## Problem statement
The listing below holds a line with "Screen dimensions: 1232x961" and a later line with "Activate the inspect element picker icon". Write out those two lines and every line between them, exactly, and nothing else.

## Excerpted data
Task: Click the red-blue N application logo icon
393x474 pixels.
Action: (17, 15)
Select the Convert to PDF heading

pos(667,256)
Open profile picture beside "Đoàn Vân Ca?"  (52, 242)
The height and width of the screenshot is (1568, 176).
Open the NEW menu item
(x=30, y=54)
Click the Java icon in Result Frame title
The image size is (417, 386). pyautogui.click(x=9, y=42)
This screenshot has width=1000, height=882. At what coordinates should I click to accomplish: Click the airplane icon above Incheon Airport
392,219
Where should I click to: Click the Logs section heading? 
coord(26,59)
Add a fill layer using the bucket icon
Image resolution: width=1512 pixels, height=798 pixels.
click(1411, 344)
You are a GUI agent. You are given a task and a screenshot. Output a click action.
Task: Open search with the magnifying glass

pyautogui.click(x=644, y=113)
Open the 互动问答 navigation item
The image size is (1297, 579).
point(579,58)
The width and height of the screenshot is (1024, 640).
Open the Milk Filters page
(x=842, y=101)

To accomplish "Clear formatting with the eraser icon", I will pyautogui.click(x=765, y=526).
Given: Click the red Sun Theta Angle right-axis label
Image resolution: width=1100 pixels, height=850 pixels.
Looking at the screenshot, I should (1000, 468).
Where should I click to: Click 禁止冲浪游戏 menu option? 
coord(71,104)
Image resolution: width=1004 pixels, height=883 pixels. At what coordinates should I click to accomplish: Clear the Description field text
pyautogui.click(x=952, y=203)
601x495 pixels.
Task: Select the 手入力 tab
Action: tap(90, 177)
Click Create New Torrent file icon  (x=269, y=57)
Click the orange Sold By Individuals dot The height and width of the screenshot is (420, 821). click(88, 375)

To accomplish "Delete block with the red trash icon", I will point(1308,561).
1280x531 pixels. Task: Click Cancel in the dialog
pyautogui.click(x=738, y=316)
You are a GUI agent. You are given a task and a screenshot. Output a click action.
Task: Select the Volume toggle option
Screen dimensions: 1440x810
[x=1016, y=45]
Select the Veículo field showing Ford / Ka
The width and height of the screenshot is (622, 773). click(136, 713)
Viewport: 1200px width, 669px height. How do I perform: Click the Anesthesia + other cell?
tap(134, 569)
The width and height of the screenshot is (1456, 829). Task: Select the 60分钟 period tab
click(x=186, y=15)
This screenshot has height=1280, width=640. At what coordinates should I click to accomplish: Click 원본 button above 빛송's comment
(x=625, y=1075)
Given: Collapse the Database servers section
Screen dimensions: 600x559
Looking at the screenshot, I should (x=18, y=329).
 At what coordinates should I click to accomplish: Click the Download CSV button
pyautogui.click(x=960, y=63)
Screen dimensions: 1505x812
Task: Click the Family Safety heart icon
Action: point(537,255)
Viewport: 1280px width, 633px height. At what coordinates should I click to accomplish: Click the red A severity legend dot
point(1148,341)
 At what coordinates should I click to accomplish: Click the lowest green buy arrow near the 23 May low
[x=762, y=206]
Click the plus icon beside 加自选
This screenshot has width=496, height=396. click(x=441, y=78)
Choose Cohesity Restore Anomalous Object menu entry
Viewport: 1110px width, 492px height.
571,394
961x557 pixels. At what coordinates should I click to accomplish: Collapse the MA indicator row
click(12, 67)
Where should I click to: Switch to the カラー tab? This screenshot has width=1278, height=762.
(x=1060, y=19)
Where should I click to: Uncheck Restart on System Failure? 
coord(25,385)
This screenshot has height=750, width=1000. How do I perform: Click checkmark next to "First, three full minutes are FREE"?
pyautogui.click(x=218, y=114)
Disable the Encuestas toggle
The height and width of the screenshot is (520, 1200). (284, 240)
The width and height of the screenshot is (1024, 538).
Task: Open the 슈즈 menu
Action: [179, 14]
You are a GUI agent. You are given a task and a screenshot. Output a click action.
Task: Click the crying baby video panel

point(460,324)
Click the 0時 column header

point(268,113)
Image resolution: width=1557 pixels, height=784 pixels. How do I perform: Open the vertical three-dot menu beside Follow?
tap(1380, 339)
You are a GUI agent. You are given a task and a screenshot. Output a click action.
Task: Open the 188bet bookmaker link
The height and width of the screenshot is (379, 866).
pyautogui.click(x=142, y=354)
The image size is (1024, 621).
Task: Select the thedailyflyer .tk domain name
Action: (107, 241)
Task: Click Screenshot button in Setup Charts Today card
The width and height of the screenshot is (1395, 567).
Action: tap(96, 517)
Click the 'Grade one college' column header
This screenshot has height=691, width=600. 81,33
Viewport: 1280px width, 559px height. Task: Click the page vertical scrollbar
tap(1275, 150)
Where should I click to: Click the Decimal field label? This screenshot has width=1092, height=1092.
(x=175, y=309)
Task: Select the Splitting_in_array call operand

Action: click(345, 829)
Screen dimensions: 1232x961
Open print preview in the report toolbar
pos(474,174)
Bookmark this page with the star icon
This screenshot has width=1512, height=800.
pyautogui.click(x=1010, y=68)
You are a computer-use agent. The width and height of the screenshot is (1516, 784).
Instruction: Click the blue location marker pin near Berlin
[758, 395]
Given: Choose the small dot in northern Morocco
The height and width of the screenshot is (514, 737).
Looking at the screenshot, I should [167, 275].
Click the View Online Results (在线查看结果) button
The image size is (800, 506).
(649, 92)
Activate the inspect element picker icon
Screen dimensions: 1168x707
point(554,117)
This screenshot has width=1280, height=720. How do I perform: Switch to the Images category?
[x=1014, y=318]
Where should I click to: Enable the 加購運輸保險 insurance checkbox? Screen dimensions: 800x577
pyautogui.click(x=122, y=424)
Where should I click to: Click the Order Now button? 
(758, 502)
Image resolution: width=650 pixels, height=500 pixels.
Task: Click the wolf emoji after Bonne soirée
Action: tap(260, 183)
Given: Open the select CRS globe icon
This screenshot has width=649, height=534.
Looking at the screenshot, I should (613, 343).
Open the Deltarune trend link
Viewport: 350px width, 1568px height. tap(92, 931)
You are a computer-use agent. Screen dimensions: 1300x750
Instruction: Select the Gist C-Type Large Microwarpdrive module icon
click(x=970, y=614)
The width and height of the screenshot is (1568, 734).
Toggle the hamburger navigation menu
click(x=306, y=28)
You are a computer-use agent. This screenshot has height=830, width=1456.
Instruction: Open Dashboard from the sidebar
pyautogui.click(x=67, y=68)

## Result of this task
Screen dimensions: 1232x961
Open print preview in the report toolbar
pos(474,174)
Bookmark this page with the star icon
This screenshot has width=1512, height=800.
pyautogui.click(x=1010, y=68)
You are a computer-use agent. The width and height of the screenshot is (1516, 784).
Instruction: Click the blue location marker pin near Berlin
[758, 395]
Given: Choose the small dot in northern Morocco
The height and width of the screenshot is (514, 737).
Looking at the screenshot, I should [167, 275].
Click the View Online Results (在线查看结果) button
The image size is (800, 506).
(649, 92)
Activate the inspect element picker icon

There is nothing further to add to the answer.